Saved data entries
•••••
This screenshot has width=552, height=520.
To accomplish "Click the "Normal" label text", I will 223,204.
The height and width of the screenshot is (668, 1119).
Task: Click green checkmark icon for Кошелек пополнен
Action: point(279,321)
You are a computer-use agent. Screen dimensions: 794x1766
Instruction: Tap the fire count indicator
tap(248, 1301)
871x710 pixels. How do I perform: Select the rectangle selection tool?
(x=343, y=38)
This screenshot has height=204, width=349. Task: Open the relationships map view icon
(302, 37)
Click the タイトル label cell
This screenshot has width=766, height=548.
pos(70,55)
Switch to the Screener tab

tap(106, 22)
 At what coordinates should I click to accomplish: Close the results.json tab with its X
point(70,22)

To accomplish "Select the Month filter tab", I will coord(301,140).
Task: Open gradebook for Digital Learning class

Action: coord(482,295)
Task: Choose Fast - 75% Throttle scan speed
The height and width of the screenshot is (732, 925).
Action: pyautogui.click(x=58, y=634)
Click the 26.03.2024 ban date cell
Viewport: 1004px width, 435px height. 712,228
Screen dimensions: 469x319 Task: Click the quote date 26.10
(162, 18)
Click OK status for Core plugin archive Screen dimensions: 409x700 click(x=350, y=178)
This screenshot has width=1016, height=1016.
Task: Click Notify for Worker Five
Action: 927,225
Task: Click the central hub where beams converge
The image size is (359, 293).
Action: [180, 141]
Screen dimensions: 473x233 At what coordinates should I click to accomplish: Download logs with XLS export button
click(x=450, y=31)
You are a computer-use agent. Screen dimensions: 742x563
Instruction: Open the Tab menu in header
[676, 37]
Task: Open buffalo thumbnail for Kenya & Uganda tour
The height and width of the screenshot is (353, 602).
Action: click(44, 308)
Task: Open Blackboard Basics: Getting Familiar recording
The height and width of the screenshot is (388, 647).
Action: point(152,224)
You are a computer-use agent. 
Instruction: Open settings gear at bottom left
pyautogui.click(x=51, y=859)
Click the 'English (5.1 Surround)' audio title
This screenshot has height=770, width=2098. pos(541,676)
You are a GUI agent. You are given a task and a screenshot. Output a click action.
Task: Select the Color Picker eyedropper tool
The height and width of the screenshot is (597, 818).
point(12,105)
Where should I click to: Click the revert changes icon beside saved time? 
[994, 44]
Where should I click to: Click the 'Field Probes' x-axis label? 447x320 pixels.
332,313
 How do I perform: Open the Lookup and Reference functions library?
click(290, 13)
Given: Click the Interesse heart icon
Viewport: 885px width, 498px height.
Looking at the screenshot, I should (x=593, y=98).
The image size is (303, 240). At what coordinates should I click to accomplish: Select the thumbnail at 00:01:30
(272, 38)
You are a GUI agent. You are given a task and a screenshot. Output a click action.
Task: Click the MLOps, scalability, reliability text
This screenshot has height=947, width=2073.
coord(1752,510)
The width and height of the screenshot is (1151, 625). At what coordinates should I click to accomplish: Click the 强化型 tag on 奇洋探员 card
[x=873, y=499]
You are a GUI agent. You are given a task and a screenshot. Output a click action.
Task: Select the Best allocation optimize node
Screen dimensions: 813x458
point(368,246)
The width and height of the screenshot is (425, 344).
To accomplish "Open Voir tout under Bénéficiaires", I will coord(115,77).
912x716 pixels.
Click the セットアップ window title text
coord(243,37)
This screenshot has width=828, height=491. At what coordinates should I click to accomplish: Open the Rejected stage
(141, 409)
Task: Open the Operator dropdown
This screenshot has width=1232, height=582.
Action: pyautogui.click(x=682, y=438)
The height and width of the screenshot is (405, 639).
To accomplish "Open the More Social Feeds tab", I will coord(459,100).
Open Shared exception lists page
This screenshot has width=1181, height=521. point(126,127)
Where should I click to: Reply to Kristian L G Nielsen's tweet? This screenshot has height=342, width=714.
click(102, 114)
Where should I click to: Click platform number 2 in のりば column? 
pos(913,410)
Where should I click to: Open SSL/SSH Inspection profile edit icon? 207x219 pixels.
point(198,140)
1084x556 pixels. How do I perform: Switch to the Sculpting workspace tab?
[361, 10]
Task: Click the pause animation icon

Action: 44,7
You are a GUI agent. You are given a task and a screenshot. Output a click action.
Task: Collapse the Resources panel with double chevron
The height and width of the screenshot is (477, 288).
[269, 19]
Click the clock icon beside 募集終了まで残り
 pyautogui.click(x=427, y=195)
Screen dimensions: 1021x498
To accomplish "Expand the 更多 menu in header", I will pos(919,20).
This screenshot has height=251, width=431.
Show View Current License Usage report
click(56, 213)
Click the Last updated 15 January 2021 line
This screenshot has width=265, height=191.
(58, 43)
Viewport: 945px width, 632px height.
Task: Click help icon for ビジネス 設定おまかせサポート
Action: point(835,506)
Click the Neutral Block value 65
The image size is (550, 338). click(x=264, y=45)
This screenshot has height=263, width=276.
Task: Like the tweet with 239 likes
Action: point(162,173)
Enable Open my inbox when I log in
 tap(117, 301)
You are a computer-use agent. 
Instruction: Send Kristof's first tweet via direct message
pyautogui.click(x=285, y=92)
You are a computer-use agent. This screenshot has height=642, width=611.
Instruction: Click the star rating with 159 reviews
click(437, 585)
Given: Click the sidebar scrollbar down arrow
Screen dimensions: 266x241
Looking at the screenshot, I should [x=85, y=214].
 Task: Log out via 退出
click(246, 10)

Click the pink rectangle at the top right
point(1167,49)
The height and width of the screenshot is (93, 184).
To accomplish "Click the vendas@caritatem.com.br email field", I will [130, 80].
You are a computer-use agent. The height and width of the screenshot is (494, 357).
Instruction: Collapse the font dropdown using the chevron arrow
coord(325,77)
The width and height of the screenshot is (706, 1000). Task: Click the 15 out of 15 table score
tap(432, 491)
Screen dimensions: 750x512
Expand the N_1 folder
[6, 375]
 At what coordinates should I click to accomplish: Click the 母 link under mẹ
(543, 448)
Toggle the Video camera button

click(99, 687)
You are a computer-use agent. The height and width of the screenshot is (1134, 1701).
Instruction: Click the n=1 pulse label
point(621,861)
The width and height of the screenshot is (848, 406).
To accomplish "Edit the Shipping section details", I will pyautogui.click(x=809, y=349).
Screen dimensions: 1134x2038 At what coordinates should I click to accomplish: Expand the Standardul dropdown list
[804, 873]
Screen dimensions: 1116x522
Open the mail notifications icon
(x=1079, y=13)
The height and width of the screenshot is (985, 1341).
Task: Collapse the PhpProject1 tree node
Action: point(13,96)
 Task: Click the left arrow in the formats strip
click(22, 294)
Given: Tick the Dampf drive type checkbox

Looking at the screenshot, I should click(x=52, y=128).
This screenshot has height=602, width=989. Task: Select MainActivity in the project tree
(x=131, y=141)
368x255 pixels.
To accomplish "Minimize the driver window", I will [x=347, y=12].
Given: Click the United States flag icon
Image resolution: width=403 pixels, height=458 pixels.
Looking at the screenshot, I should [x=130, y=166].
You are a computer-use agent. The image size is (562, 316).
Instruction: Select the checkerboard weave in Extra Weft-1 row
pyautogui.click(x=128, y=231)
•••••
→ Task: Transcribe each of the records above exactly.

→ Problem solution:
This screenshot has width=552, height=520.
To accomplish "Click the "Normal" label text", I will 223,204.
The height and width of the screenshot is (668, 1119).
Task: Click green checkmark icon for Кошелек пополнен
Action: point(279,321)
You are a computer-use agent. Screen dimensions: 794x1766
Instruction: Tap the fire count indicator
tap(248, 1301)
871x710 pixels. How do I perform: Select the rectangle selection tool?
(x=343, y=38)
This screenshot has height=204, width=349. Task: Open the relationships map view icon
(302, 37)
Click the タイトル label cell
This screenshot has width=766, height=548.
pos(70,55)
Switch to the Screener tab

tap(106, 22)
 At what coordinates should I click to accomplish: Close the results.json tab with its X
point(70,22)

To accomplish "Select the Month filter tab", I will coord(301,140).
Task: Open gradebook for Digital Learning class

Action: coord(482,295)
Task: Choose Fast - 75% Throttle scan speed
The height and width of the screenshot is (732, 925).
Action: pyautogui.click(x=58, y=634)
Click the 26.03.2024 ban date cell
Viewport: 1004px width, 435px height. 712,228
Screen dimensions: 469x319 Task: Click the quote date 26.10
(162, 18)
Click OK status for Core plugin archive Screen dimensions: 409x700 click(x=350, y=178)
This screenshot has width=1016, height=1016.
Task: Click Notify for Worker Five
Action: 927,225
Task: Click the central hub where beams converge
The image size is (359, 293).
Action: [180, 141]
Screen dimensions: 473x233 At what coordinates should I click to accomplish: Download logs with XLS export button
click(x=450, y=31)
You are a computer-use agent. Screen dimensions: 742x563
Instruction: Open the Tab menu in header
[676, 37]
Task: Open buffalo thumbnail for Kenya & Uganda tour
The height and width of the screenshot is (353, 602).
Action: click(44, 308)
Task: Open Blackboard Basics: Getting Familiar recording
The height and width of the screenshot is (388, 647).
Action: point(152,224)
You are a computer-use agent. 
Instruction: Open settings gear at bottom left
pyautogui.click(x=51, y=859)
Click the 'English (5.1 Surround)' audio title
This screenshot has height=770, width=2098. pos(541,676)
You are a GUI agent. You are given a task and a screenshot. Output a click action.
Task: Select the Color Picker eyedropper tool
The height and width of the screenshot is (597, 818).
point(12,105)
Where should I click to: Click the revert changes icon beside saved time? 
[994, 44]
Where should I click to: Click the 'Field Probes' x-axis label? 447x320 pixels.
332,313
 How do I perform: Open the Lookup and Reference functions library?
click(290, 13)
Given: Click the Interesse heart icon
Viewport: 885px width, 498px height.
Looking at the screenshot, I should (x=593, y=98).
The image size is (303, 240). At what coordinates should I click to accomplish: Select the thumbnail at 00:01:30
(272, 38)
You are a GUI agent. You are given a task and a screenshot. Output a click action.
Task: Click the MLOps, scalability, reliability text
This screenshot has height=947, width=2073.
coord(1752,510)
The width and height of the screenshot is (1151, 625). At what coordinates should I click to accomplish: Click the 强化型 tag on 奇洋探员 card
[x=873, y=499]
You are a GUI agent. You are given a task and a screenshot. Output a click action.
Task: Select the Best allocation optimize node
Screen dimensions: 813x458
point(368,246)
The width and height of the screenshot is (425, 344).
To accomplish "Open Voir tout under Bénéficiaires", I will coord(115,77).
912x716 pixels.
Click the セットアップ window title text
coord(243,37)
This screenshot has width=828, height=491. At what coordinates should I click to accomplish: Open the Rejected stage
(141, 409)
Task: Open the Operator dropdown
This screenshot has width=1232, height=582.
Action: pyautogui.click(x=682, y=438)
The height and width of the screenshot is (405, 639).
To accomplish "Open the More Social Feeds tab", I will coord(459,100).
Open Shared exception lists page
This screenshot has width=1181, height=521. point(126,127)
Where should I click to: Reply to Kristian L G Nielsen's tweet? This screenshot has height=342, width=714.
click(102, 114)
Where should I click to: Click platform number 2 in のりば column? 
pos(913,410)
Where should I click to: Open SSL/SSH Inspection profile edit icon? 207x219 pixels.
point(198,140)
1084x556 pixels. How do I perform: Switch to the Sculpting workspace tab?
[361, 10]
Task: Click the pause animation icon

Action: 44,7
You are a GUI agent. You are given a task and a screenshot. Output a click action.
Task: Collapse the Resources panel with double chevron
The height and width of the screenshot is (477, 288).
[269, 19]
Click the clock icon beside 募集終了まで残り
 pyautogui.click(x=427, y=195)
Screen dimensions: 1021x498
To accomplish "Expand the 更多 menu in header", I will pos(919,20).
This screenshot has height=251, width=431.
Show View Current License Usage report
click(56, 213)
Click the Last updated 15 January 2021 line
This screenshot has width=265, height=191.
(58, 43)
Viewport: 945px width, 632px height.
Task: Click help icon for ビジネス 設定おまかせサポート
Action: point(835,506)
Click the Neutral Block value 65
The image size is (550, 338). click(x=264, y=45)
This screenshot has height=263, width=276.
Task: Like the tweet with 239 likes
Action: point(162,173)
Enable Open my inbox when I log in
 tap(117, 301)
You are a computer-use agent. 
Instruction: Send Kristof's first tweet via direct message
pyautogui.click(x=285, y=92)
You are a computer-use agent. This screenshot has height=642, width=611.
Instruction: Click the star rating with 159 reviews
click(437, 585)
Given: Click the sidebar scrollbar down arrow
Screen dimensions: 266x241
Looking at the screenshot, I should [x=85, y=214].
 Task: Log out via 退出
click(246, 10)

Click the pink rectangle at the top right
point(1167,49)
The height and width of the screenshot is (93, 184).
To accomplish "Click the vendas@caritatem.com.br email field", I will [130, 80].
You are a computer-use agent. The height and width of the screenshot is (494, 357).
Instruction: Collapse the font dropdown using the chevron arrow
coord(325,77)
The width and height of the screenshot is (706, 1000). Task: Click the 15 out of 15 table score
tap(432, 491)
Screen dimensions: 750x512
Expand the N_1 folder
[6, 375]
 At what coordinates should I click to accomplish: Click the 母 link under mẹ
(543, 448)
Toggle the Video camera button

click(99, 687)
You are a computer-use agent. The height and width of the screenshot is (1134, 1701).
Instruction: Click the n=1 pulse label
point(621,861)
The width and height of the screenshot is (848, 406).
To accomplish "Edit the Shipping section details", I will pyautogui.click(x=809, y=349).
Screen dimensions: 1134x2038 At what coordinates should I click to accomplish: Expand the Standardul dropdown list
[804, 873]
Screen dimensions: 1116x522
Open the mail notifications icon
(x=1079, y=13)
The height and width of the screenshot is (985, 1341).
Task: Collapse the PhpProject1 tree node
Action: point(13,96)
 Task: Click the left arrow in the formats strip
click(22, 294)
Given: Tick the Dampf drive type checkbox

Looking at the screenshot, I should click(x=52, y=128).
This screenshot has height=602, width=989. Task: Select MainActivity in the project tree
(x=131, y=141)
368x255 pixels.
To accomplish "Minimize the driver window", I will [x=347, y=12].
Given: Click the United States flag icon
Image resolution: width=403 pixels, height=458 pixels.
Looking at the screenshot, I should [x=130, y=166].
You are a computer-use agent. The image size is (562, 316).
Instruction: Select the checkerboard weave in Extra Weft-1 row
pyautogui.click(x=128, y=231)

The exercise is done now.